E o fato foi que mais de 70 milhões de cidadãos americanos (59 milhões
em favor de Trump e 13 milhões em favor Bernie Sanders, no Partido
Democrata) votaram contra o establishment, contra uma elite política
corrupta, e demandaram mudança.
De
que modo os EUA participaram da destituição da presidente Dilma
Rousseff? Essas intervenções se dão em que nível, quando comparadas às
do período da ditadura militar no Brasil?
Conforme
o historiador John Coatsworth contabilizou, entre 1898 e 1994, os
Estados Unidos patrocinaram, na América Latina, 41 casos de “successful”
de golpes de Estado para mudança de regime, o que equivale à derrubada
de um governo a cada 28 meses, em um século. Após a Revolução Cubana,
os Estados Unidos, em apenas uma década, a partir de 1960, ajudaram a
derrubar nove governos, cerca de um a cada três meses, mediante golpes
militares, como no Brasil. Depois de 1994, outros métodos, que não
militares, foram usados para destituir os governos de Honduras (2009) e
Paraguai (2012). No Brasil, o impeachment da presidente Dilma Rousseff
constituiu, obviamente, um golpe de Estado. Houve interesses
estrangeiros, elite financeira internacional, aliados a setores do
empresariado, com o objetivo de regime change (mudança
de regime), através da mídia corporativa, com o apoio de vastas camadas
das classes médias, abaladas com as denúncias de corrupção.
E qual teria sido o papel norte-americano na destituição?
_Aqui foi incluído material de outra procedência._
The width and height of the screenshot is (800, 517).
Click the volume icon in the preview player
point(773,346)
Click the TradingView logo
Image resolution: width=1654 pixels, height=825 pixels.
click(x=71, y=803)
Há evidências, diretas e indiretas, de que os Estados Unidos influíram e encorajaram a lawfare,
a guerra jurídica para promover a mudança do regime no Brasil. O juiz
de primeira instância Sérgio Moro, condutor do processo contra a
Petrobras e contra as grandes construtoras nacionais, preparou-se, em
2007, em cursos promovidos pelo Departamento de Estado. Em 2008, ele
participou de um programa especial de treinamento na Escola de Direito
de Harvard, em conjunto com sua colega Gisele Lemke. E, em outubro de
2009, participou da conferência regional sobre “Illicit Financial
Crimes”, promovida no Rio de Janeiro pela Embaixada dos Estados Unidos. A
Agência Nacional de Segurança (NSA), que monitorou as comunicações da
Petrobras, descobriu a ocorrência de irregularidades e corrupção de
alguns militantes do PT e, possivelmente, forneceu os dados sobre o
doleiro Alberto Yousseff ao juiz Sérgio Moro, já treinado em ação
multi-jurisdicional e práticas de investigação, inclusive com
demonstrações reais (como preparar testemunhas para delatar terceiros).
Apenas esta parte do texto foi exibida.